<<<<
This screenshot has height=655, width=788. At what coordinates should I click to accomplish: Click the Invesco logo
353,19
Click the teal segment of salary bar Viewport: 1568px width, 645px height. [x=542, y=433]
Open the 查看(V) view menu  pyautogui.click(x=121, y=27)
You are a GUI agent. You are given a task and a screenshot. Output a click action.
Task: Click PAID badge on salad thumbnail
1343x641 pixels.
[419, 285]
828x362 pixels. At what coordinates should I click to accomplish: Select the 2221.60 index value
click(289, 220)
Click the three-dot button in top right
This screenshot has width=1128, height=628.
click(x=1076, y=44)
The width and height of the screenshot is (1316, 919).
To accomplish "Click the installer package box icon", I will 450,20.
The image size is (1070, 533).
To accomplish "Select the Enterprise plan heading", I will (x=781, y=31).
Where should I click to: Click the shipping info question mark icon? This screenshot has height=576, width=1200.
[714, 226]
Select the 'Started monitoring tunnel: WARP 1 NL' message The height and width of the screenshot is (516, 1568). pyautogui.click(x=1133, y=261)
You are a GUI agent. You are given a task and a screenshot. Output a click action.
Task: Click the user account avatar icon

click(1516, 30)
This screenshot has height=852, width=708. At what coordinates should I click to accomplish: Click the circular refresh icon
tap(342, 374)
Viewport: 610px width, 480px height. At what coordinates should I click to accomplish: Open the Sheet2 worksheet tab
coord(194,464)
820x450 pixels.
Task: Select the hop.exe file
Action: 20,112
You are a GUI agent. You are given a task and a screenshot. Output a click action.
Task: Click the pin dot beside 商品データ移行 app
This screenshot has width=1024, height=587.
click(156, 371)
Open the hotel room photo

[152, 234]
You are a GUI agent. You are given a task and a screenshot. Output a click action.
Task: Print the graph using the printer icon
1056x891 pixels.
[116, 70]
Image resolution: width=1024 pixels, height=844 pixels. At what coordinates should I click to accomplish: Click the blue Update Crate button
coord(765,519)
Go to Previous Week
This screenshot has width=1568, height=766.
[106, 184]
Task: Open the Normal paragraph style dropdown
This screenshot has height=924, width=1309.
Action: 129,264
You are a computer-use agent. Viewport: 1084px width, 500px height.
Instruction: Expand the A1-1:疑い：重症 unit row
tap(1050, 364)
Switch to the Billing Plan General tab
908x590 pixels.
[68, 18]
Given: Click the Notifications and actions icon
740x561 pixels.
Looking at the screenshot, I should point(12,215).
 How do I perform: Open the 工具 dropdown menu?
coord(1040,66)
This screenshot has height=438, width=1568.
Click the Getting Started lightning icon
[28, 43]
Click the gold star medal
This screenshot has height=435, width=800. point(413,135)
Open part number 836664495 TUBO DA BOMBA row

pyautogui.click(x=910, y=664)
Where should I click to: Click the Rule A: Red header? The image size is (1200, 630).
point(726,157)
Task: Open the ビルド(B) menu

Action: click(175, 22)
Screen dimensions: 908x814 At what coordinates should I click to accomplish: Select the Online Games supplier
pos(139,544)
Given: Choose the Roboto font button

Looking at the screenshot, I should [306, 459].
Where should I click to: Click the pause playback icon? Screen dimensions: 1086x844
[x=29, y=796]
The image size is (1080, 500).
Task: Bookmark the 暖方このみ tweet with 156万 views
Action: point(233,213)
>>>>
A faithful, word-for-word transcript of the material above is the required answer.

This screenshot has height=655, width=788. At what coordinates should I click to accomplish: Click the Invesco logo
353,19
Click the teal segment of salary bar Viewport: 1568px width, 645px height. [x=542, y=433]
Open the 查看(V) view menu  pyautogui.click(x=121, y=27)
You are a GUI agent. You are given a task and a screenshot. Output a click action.
Task: Click PAID badge on salad thumbnail
1343x641 pixels.
[419, 285]
828x362 pixels. At what coordinates should I click to accomplish: Select the 2221.60 index value
click(289, 220)
Click the three-dot button in top right
This screenshot has width=1128, height=628.
click(x=1076, y=44)
The width and height of the screenshot is (1316, 919).
To accomplish "Click the installer package box icon", I will 450,20.
The image size is (1070, 533).
To accomplish "Select the Enterprise plan heading", I will (x=781, y=31).
Where should I click to: Click the shipping info question mark icon? This screenshot has height=576, width=1200.
[714, 226]
Select the 'Started monitoring tunnel: WARP 1 NL' message The height and width of the screenshot is (516, 1568). pyautogui.click(x=1133, y=261)
You are a GUI agent. You are given a task and a screenshot. Output a click action.
Task: Click the user account avatar icon

click(1516, 30)
This screenshot has height=852, width=708. At what coordinates should I click to accomplish: Click the circular refresh icon
tap(342, 374)
Viewport: 610px width, 480px height. At what coordinates should I click to accomplish: Open the Sheet2 worksheet tab
coord(194,464)
820x450 pixels.
Task: Select the hop.exe file
Action: 20,112
You are a GUI agent. You are given a task and a screenshot. Output a click action.
Task: Click the pin dot beside 商品データ移行 app
This screenshot has width=1024, height=587.
click(156, 371)
Open the hotel room photo

[152, 234]
You are a GUI agent. You are given a task and a screenshot. Output a click action.
Task: Print the graph using the printer icon
1056x891 pixels.
[116, 70]
Image resolution: width=1024 pixels, height=844 pixels. At what coordinates should I click to accomplish: Click the blue Update Crate button
coord(765,519)
Go to Previous Week
This screenshot has width=1568, height=766.
[106, 184]
Task: Open the Normal paragraph style dropdown
This screenshot has height=924, width=1309.
Action: 129,264
You are a computer-use agent. Viewport: 1084px width, 500px height.
Instruction: Expand the A1-1:疑い：重症 unit row
tap(1050, 364)
Switch to the Billing Plan General tab
908x590 pixels.
[68, 18]
Given: Click the Notifications and actions icon
740x561 pixels.
Looking at the screenshot, I should point(12,215).
 How do I perform: Open the 工具 dropdown menu?
coord(1040,66)
This screenshot has height=438, width=1568.
Click the Getting Started lightning icon
[28, 43]
Click the gold star medal
This screenshot has height=435, width=800. point(413,135)
Open part number 836664495 TUBO DA BOMBA row

pyautogui.click(x=910, y=664)
Where should I click to: Click the Rule A: Red header? The image size is (1200, 630).
point(726,157)
Task: Open the ビルド(B) menu

Action: click(175, 22)
Screen dimensions: 908x814 At what coordinates should I click to accomplish: Select the Online Games supplier
pos(139,544)
Given: Choose the Roboto font button

Looking at the screenshot, I should [306, 459].
Where should I click to: Click the pause playback icon? Screen dimensions: 1086x844
[x=29, y=796]
The image size is (1080, 500).
Task: Bookmark the 暖方このみ tweet with 156万 views
Action: point(233,213)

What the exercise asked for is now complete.